Palcoscenici enormi, arredi scenici sempre più invadenti, in un tripudio di esaltazione dell'ego smisurato di chi si presenta al pubblico come un araldo di un dio oscuro. La figura dell'artista che entra in scena da semidio ha radici antiche e l'enfatizzazione un po' caricaturale che l'avvento del rock le ha dato non è stata di per sé una rivoluzione. In fondo, ogni epoca ha i suoi mistici e, da Buddy Holly in poi, l'elenco dei ministri del culto rock è lunghissimo e quasi sempre si sovrappone a quello dei suoi martiri, in larga parte autoimmolatisi sull'altare del successo.

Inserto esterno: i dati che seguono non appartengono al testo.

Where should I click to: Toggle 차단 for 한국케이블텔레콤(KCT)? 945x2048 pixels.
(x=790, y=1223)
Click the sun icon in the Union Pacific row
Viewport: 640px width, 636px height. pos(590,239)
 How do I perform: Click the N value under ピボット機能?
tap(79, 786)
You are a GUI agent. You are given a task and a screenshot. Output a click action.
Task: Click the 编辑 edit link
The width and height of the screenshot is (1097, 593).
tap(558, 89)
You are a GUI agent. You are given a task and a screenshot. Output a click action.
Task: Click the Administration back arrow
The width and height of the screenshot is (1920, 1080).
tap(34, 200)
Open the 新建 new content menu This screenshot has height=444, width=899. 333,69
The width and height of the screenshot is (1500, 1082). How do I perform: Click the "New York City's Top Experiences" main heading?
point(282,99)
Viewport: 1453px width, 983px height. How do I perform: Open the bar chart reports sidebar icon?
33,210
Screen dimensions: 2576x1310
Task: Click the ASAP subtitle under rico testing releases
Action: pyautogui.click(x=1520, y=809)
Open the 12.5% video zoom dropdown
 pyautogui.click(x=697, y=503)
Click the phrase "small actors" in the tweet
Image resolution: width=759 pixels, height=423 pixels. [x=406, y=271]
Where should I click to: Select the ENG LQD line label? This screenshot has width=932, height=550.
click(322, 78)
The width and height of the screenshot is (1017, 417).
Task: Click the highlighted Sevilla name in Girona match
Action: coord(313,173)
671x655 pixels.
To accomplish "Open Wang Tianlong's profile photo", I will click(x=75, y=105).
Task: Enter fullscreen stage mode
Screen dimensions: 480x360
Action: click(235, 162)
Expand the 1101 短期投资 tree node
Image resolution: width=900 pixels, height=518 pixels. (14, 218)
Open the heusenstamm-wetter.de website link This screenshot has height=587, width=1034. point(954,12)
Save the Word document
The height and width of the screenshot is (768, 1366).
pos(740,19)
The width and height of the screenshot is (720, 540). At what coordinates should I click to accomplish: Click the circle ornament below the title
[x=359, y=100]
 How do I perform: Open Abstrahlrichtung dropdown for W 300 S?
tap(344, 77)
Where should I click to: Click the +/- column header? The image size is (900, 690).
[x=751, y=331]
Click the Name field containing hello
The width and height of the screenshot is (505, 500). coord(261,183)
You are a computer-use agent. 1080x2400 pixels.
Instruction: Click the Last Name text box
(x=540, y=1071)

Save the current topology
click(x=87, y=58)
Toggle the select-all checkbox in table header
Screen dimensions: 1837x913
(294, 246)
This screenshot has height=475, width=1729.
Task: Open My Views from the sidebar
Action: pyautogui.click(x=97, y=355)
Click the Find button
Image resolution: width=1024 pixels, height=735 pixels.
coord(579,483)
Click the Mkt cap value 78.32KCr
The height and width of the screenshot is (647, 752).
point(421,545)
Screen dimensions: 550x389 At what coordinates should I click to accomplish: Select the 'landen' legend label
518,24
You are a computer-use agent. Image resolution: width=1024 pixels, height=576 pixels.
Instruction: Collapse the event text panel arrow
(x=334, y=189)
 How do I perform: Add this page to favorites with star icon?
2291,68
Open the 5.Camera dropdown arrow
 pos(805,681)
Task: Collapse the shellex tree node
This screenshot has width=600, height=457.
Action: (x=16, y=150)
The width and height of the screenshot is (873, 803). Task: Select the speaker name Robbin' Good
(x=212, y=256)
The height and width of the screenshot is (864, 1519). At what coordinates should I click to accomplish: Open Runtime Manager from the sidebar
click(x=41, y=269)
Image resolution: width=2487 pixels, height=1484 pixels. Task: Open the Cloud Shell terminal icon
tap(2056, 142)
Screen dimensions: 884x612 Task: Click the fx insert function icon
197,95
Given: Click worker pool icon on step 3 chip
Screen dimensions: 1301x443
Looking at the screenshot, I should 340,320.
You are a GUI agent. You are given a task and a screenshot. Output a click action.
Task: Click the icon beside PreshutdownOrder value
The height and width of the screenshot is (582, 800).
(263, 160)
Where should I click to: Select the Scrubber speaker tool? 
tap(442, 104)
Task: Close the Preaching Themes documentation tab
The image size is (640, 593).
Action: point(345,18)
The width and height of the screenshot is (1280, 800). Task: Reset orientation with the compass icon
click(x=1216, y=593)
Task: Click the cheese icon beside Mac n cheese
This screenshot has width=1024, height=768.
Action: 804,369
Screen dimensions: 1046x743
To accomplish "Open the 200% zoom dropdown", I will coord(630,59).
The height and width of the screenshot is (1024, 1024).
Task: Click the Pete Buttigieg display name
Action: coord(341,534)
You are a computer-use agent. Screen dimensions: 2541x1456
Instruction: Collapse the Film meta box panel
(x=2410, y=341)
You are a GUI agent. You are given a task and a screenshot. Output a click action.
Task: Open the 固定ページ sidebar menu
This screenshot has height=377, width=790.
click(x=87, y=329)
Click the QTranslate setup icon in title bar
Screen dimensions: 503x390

Da quando Elvis ha aperto la via e da quando i Beatles ne hanno fatto una corsia preferenziale per i percorsi spericolati di intere generazioni di giovani, la musica si è trasformata in qualcosa di molto più serio, talvolta addirittura troppo serio, finendo per assumere i contorni di una religione, con i suoi cerimoniali, le sue promesse di vita eterna e persino i suoi cilici. E, si sa, molti riti hanno pure le loro baccanti. Groupie Ragazze a perdere (Odoya, pagg 320, euro 22) di Barbara Tomasino, è una sorta di guida al mondo controverso delle groupie, moderne baccanti, appunto, alla corte della rockstar di turno che, talvolta, con la loro personalità debordante, la loro genialità e, perché no, la loro dose di follia hanno oscurato i loro stessi idoli.
Ma che cos'è una groupie? Nella prefazione al suo libro, Tomasino ce ne fornisce persino la definizione ufficiale che si trova su un banalissimo vocabolario di inglese: «ragazza che segue i gruppi nei concerti del tour». Ovviamente, in questa definizione manca quasi del tutto il senso autentico della parola. Groupie, infatti, è un termine ancor oggi associato a trasgressioni sessuali, a una libertà di costumi impensabile prima della fine degli anni '60, frutto dei movimenti libertari del periodo tanto quanto della disinvoltura con cui le prime band di riferimento, dai Rolling Stones ai Led Zeppelin, mettevano in piazza la loro voglia di spassarsela. Il libro di Barbara Tomasino è un lucido excursus nella storia delle groupie e, di conseguenza, pure del rock stesso del cui ambiente queste ragazze sfrenate hanno fatto parte integrante, talvolta ispirando brani di portata leggendaria
Il luogo classico di questi baccanali era l'albergo dopo il concerto, ma il mansionario delle groupie potrebbe persino essersi imborghesito nel tempo se, come sembra, l'attempato Bob Dylan tuttora ha una dozzina di fidanzate sparse per il mondo, una per ogni città in cui possieda un pied-à-terre. C'è pure tanta storia in Groupie, con una sapiente ricostruzione dell'atmosfera regnante nelle grandi città del rock.
La figura della groupie solitamente fa pensare a festini sfrenati dove alcol e altri additivi la fanno da padroni e dove il letto è terreno di battaglie. Mi viene in mente il capitolo quasi grottesco dedicato alle «Plastercaster», un ensemble di groupie che aveva il vezzo di prendere i calchi dei peni delle rockstar con cui facevano sesso e che ne tenne persino una mostra. Ma ci sono parecchi capitoli meno lievi, come quello dedicato alla tormentata figura di Paula Yates, musa prima di Bob Geldof e poi di Michael Hutchence degli INXS, che morì malamente poco dopo la terribile fine del cantante australiano.
Ci sono pure tanti nomi che negli annali del rock hanno quasi la stessa portata di quelli delle rockstar di riferimento Bebe Buell, Pamela Des Barres, Cherry Vanilla, Anita Pallenberg, per citarne alcuni e che spesso hanno scritto memoir interessanti.